A team of researchers from Johns Hopkins University and elsewhere used SNP analysis and digital karyotyping to characterize copy number variations and sequence alterations in breast and colorectal cancer cell lines pinpointing, on average, more than a dozen alterations per tumor. The work, which appears online this week in the Proceedings of the National Academy of Sciences, also provides clues about the genes and pathways affected by these changes.
“These analyses provide an integrated view of copy number and sequencing alterations on a genome-wide scale and identify genes and pathways that could prove useful for cancer diagnosis and therapy,” senior authors Kenneth Kinzler, Bert Vogelstein, and Victor Velculescu, researchers at Johns Hopkins University, and their colleagues wrote.
The team previously sequenced 11 breast and 11 colorectal cancers. And in a set of papers published earlier this year, Kinzler, Vogelstein, Velculescu and others assessed the sequence alterations, copy number variations, and gene expression changes associated with pancreatic cancer and glioblastoma multiforme.
For the latest study, the team integrated SNP and digital karyotyping data on copy number alterations with sequence data from 18,191 genes from the RefSeq database to begin rounding out their view of these cancers.
“[T]he alterations detected by sequencing represent only one category of genetic change that occurs in human cancer,” the authors wrote. “A comprehensive picture of genetic alterations in human cancer should therefore include the integration of sequence-based alterations together with copy number gains and losses.”

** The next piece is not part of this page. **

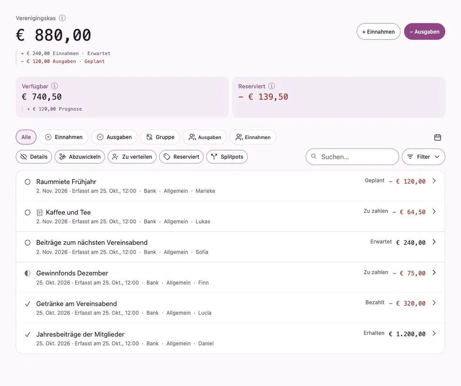Select the Splitpots filter chip
This screenshot has width=461, height=386.
point(227,156)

In order to optimize their copy number assessment protocol, the researchers first used digital karyotyping on 18 colorectal tumor samples to find amplifications and homozygous deletions. By comparing these results with those obtained using high-density Illumina microarrays, the team designed a method for specifically detecting amplifications that led to more than a dozen copies of a gene and homozygous deletions, in which both copies of a gene are deleted.
Next, the researchers assessed 45 breast and 36 colorectal tumor samples at either 317,000 or 550,000 SNPs using Illumina high density SNP arrays. After weeding out alterations that were present in 23 matched healthy control samples or in multiple samples, they were left with 614 amplifications and 463 homozygous deletions believed to be cancer-specific somatic changes.

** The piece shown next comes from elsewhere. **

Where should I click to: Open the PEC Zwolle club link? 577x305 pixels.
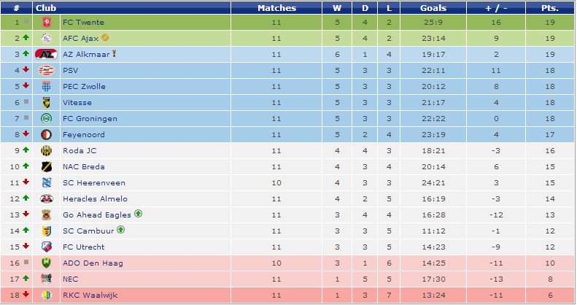click(84, 87)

The majority of these alterations — 68 percent of the homozygous deletions and 81 percent of the amplifications — occurred in breast cancer samples. On average, breast tumors contained 18 copy number alterations (seven homozygous deletions and 11 amplifications) affecting 24 protein-coding genes, while the colorectal tumors tested had seven (four deletions and three amplifications) affecting nine protein-coding genes.
Using statistical approaches, the researchers integrated the new copy number information with sequence data. They also used Illumina arrays to look at copy number changes in the 11 breast and 11 colorectal tumors samples described in previous sequence studies.
From there, the team focused in on the genes and pathways that were most often affected in these cancers. That led them to some genes that were already known to have a role in cancer — including MYC and EGFR — as well as new candidates.
In particular, genes involved in intracellular signaling, cell cycle transitions, cell-cell interactions, and DNA topological control pathways tended to be affected by copy number and/or sequence changes. Interestingly though, the researchers detected both amplifications and deletions in the same pathways in some cases, suggesting that there can be consequences to tinkering with signal regulation, regardless of the direction.
Combining copy number and sequence data also holds promise for determining whether particular point mutations have a functional effect, the researchers noted. For example, if a gene turns up with a deletion in one sample and a point mutation in another, it could indicate that that point mutation is inactivating.
In the future, the researchers noted, incorporating information on other genome-wide changes such as translocations and epigenetic changes could provide even greater insight into cancer, as will trying to determine the timing with which genetic alterations occur in cells.
But there are already clues that could be useful for treating the cancers, the researchers pointed out. For instance, they found that two-thirds of the breast and colorectal samples tested in the study contain alterations to four key signaling pathways, suggesting that drugs targeting these pathways could prove useful for treating both breast and colorectal cancers.
And since several breast cancer samples tested contained changes to DNA topological pathways, they added, some of these tumors may be candidates for topoisomerase-targeted therapies.